* **Problem description**:
For this exercise, write each entry below out precisely and omit the pictures.

*** Stored data

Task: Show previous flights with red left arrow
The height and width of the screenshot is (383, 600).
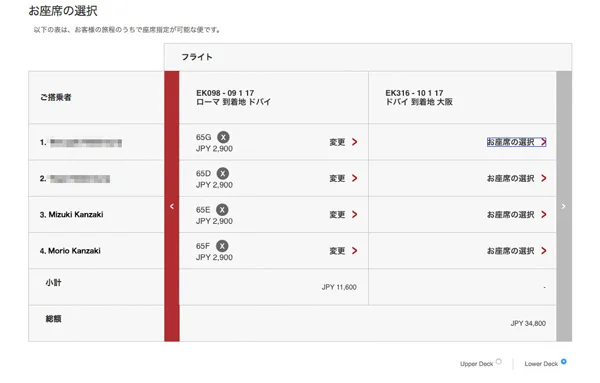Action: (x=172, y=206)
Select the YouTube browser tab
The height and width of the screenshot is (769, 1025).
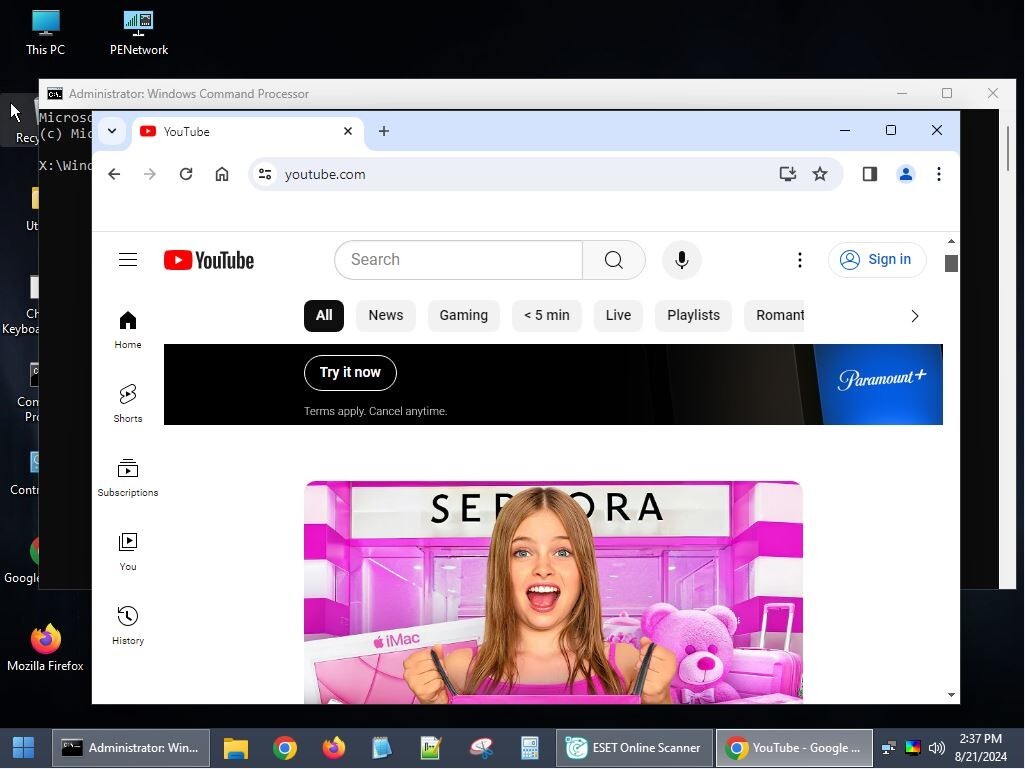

******

* **Solved problem**:
Task: Show previous flights with red left arrow
The height and width of the screenshot is (383, 600).
Action: (x=172, y=206)
Select the YouTube browser tab
The height and width of the screenshot is (769, 1025).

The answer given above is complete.